On February 28, 2024, the Ory Network experienced a service disruption affecting multiple APIs and the Account Experience UI across the europe-west3 region. The disruption was due to an unexpected increase in CPU usage following a scheduled release, leading to service downtime.

Timeline

  1. 2024-02-28 13:34 CET: The incident began - APIs started responding with error code 500.
  2. 2024-02-28 13:36 CET: Engineers received notification.
  3. 2024-02-28 13:42 CET: Scaling up of infrastructure in the EU.
  4. 2024-02-28 13:49 CET: Login & Identity systems restored.
  5. 2024-02-28 13:53 CET: All systems fully operational.

Impact

The affected services included:

  • Login & Identities APIs
  • OAuth2 & OIDC APIs
  • Permission APIs
  • Account Experience UI

Users experienced timeouts and error responses (code 500) from the aforementioned services during the incident.

Root Cause Analysis

On each release, Ory Network re-generates the configuration for all projects. This happens asynchronously after a service loads & uses a config, and determines, that the config was generated by an older software rollout. The goal is an eventually consistent update, so that following requests will have an up-to-date config available.

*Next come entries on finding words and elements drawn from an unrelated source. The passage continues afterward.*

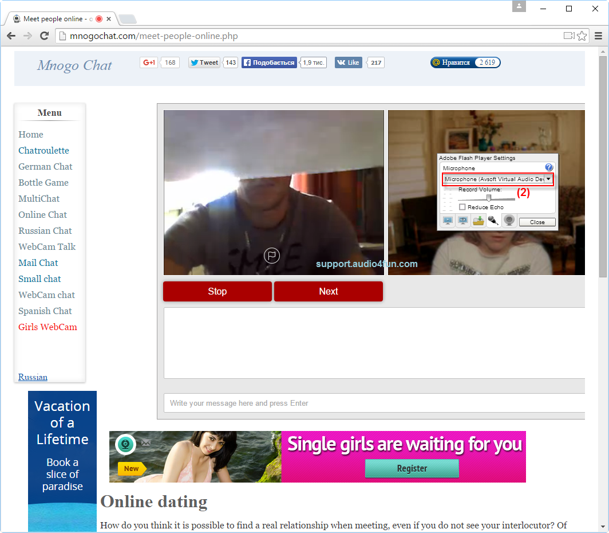Switch language via the Russian link
609x533 pixels.
[33, 377]
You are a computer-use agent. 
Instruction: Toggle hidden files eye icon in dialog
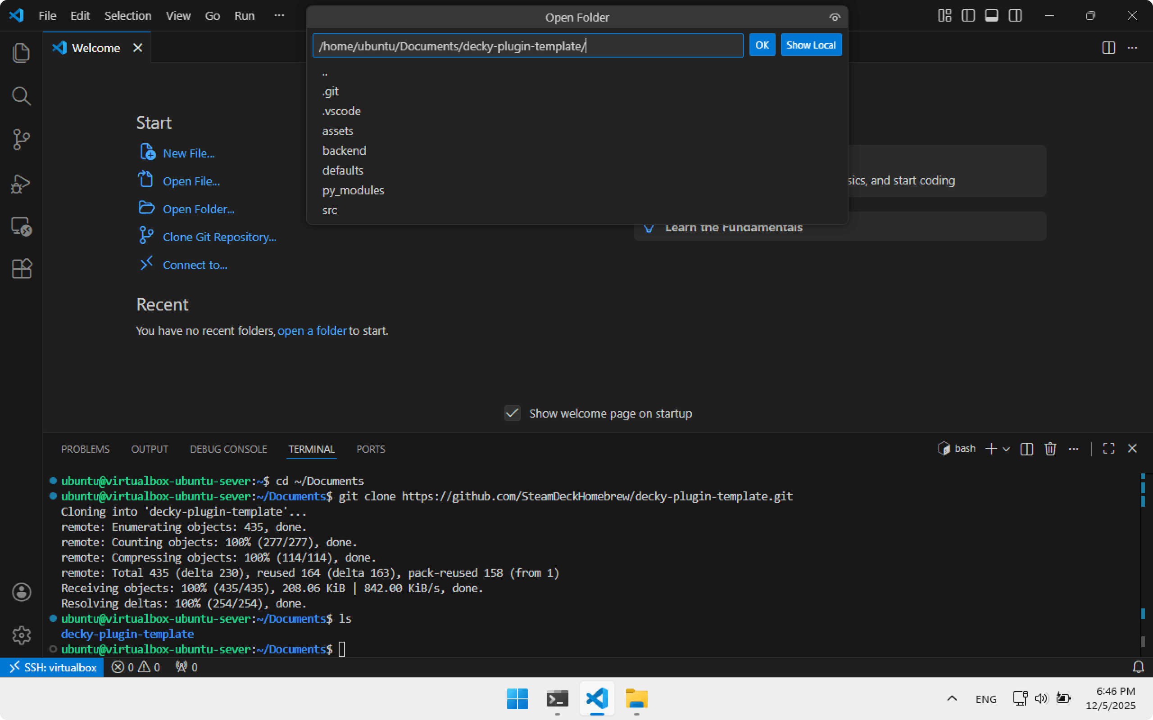(834, 18)
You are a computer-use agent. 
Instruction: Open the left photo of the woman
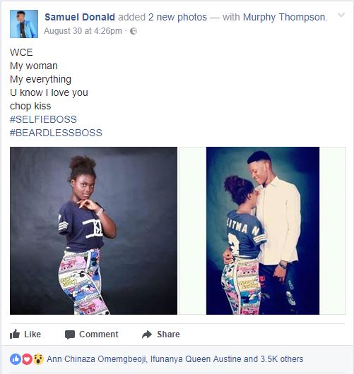(94, 231)
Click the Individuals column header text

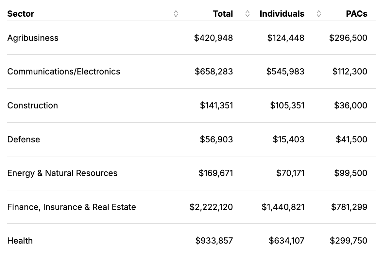pyautogui.click(x=282, y=14)
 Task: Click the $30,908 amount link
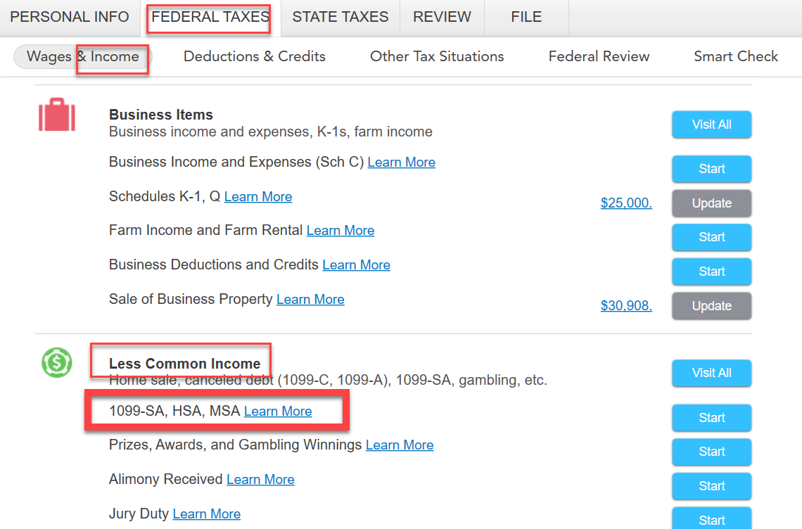pyautogui.click(x=626, y=306)
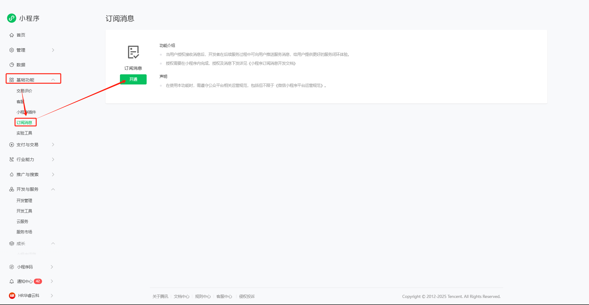Click the 小程序码 sparkle icon
Image resolution: width=589 pixels, height=305 pixels.
click(12, 267)
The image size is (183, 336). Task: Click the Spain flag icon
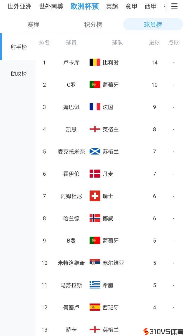click(x=95, y=307)
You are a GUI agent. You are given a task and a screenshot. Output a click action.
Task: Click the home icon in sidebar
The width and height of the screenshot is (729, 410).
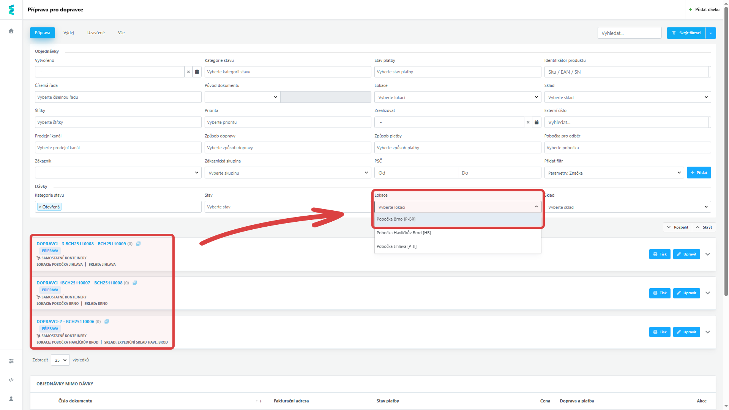click(11, 31)
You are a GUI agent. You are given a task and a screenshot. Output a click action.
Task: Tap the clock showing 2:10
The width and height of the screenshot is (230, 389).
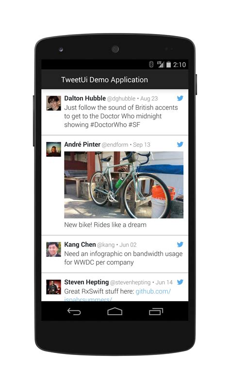(180, 65)
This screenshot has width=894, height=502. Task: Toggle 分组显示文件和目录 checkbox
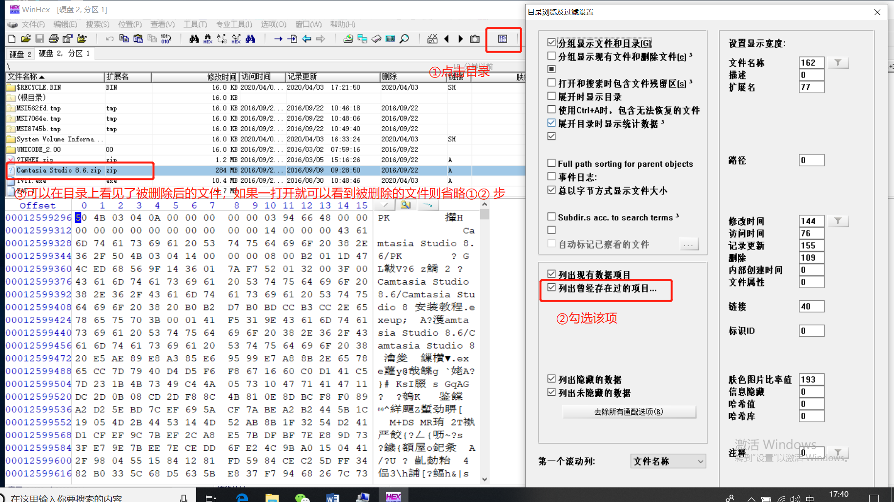coord(552,43)
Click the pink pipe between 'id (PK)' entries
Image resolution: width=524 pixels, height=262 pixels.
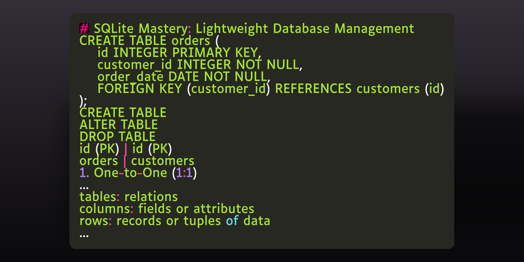tap(125, 149)
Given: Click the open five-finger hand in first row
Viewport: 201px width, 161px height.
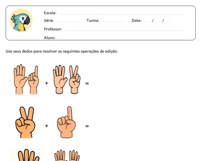Looking at the screenshot, I should [21, 79].
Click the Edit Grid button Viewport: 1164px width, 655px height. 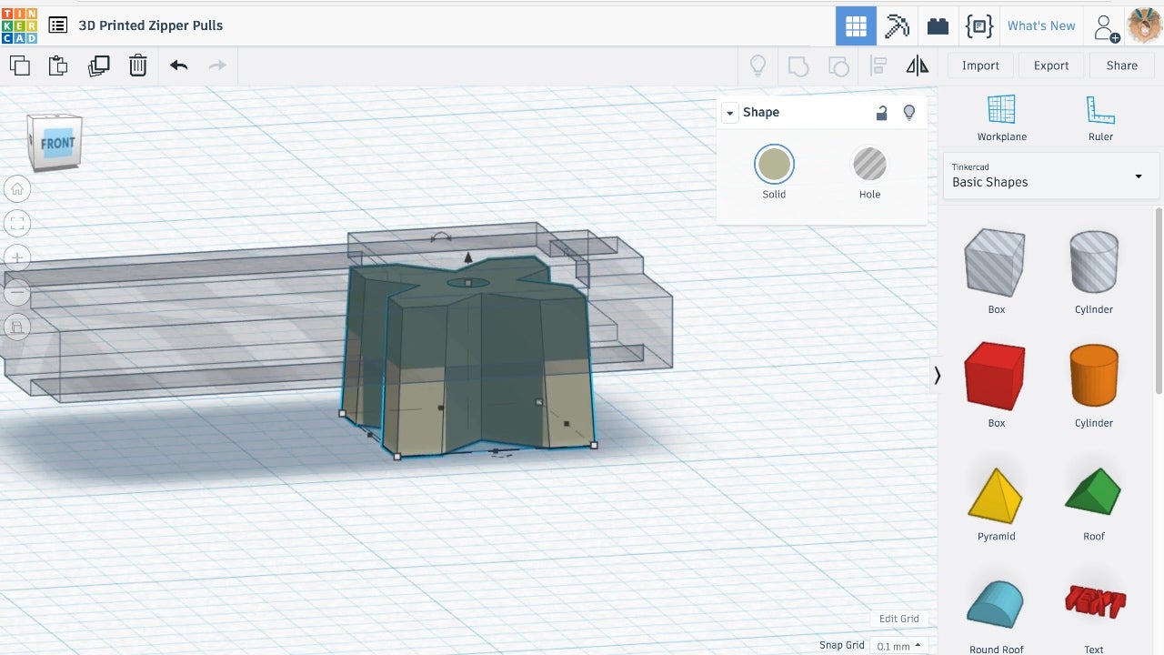coord(898,619)

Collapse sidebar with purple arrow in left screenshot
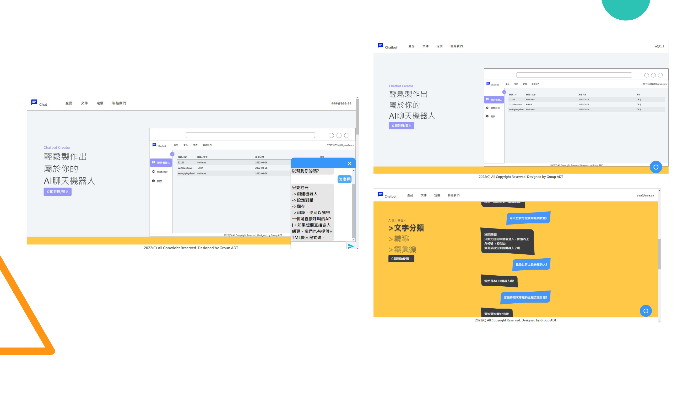point(172,154)
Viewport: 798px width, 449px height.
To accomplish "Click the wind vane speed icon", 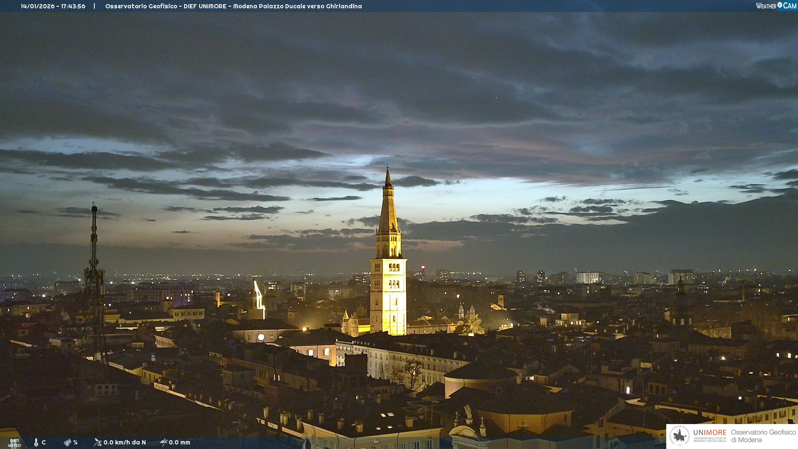I will point(98,442).
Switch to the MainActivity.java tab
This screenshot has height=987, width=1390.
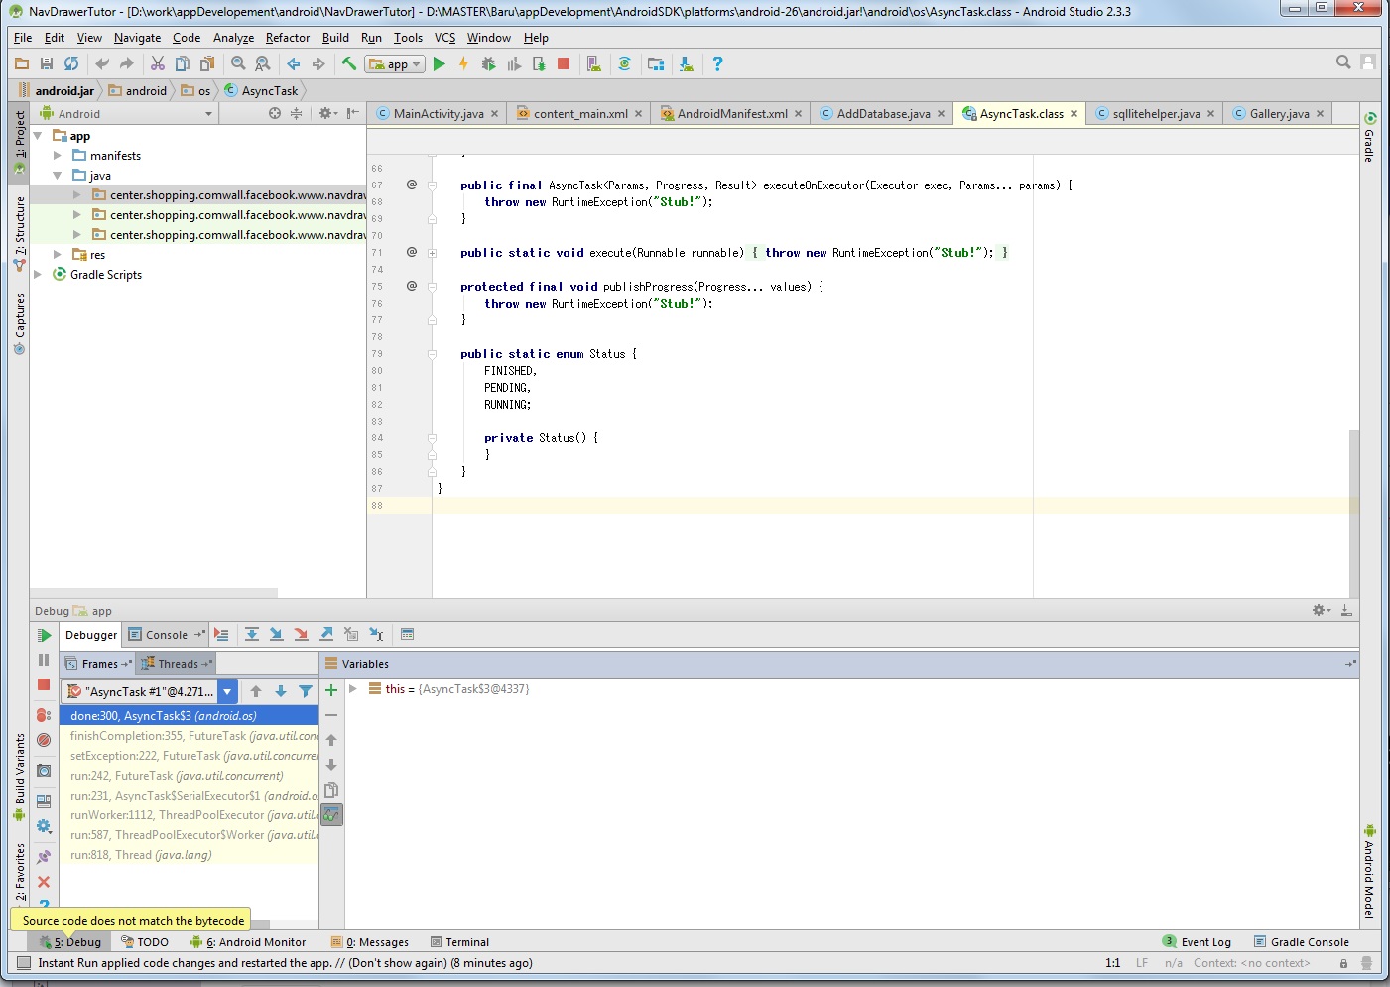[438, 114]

Right during the release, an uexpectedly large number of concurrent incoming requests arrived and triggered the background rendering job, temporarily consuming all CPU resources of the afflicted Kubernetes nodes.

Our automatic horizontal scaling of the affected service scaled the services immediately following the increased CPU usage, but failed to add additional nodes to the cluster as opposed to increasing the number of replicas of the service on the existing nodes.

The resource consumption problem was exacerbated by a misconfigured retry policy, which would re-trigger a timed-out rendering request with too little backoff.

Resolution and Recovery

Our Site Reliability Engineering (SRE) team responded to the incident by adding additional compute resources to handle the increased load, after which the backlog of configuration rendering operations was rapidly worked through and operations were restored shortly thereafter.

Preventive Measures

In response to this incident, we are taking steps to prevent future occurrences. These measures include:

  • CPU-intensive operations will be moved to dedicated compute nodes running them exclusively, to prevent them from impacting the availability of other services.
  • These job servers will be fronted by an improved queueing mechanism to ensure they are not overwhelmed.
  • The retry policy of the job queueing will be adjusted to avoid the thundering herd problem encountered during this incident.
  • Kubernetes CPU requests on all workloads will be increased, and additional compute capacity permanently added the the cluster.
  • The existing mechanism of continuing request processing with an outdated configuration revision will be re-tested, to confirm it works as designed.

We are committed to maintaining the reliability and performance of the Ory Network and will continue to update our processes and infrastructure based on the lessons learned from this incident.

Conclusion

We apologize for any inconvenience caused by this outage and appreciate your understanding as we work to enhance our systems. Our priority remains to provide reliable and secure services to all our users.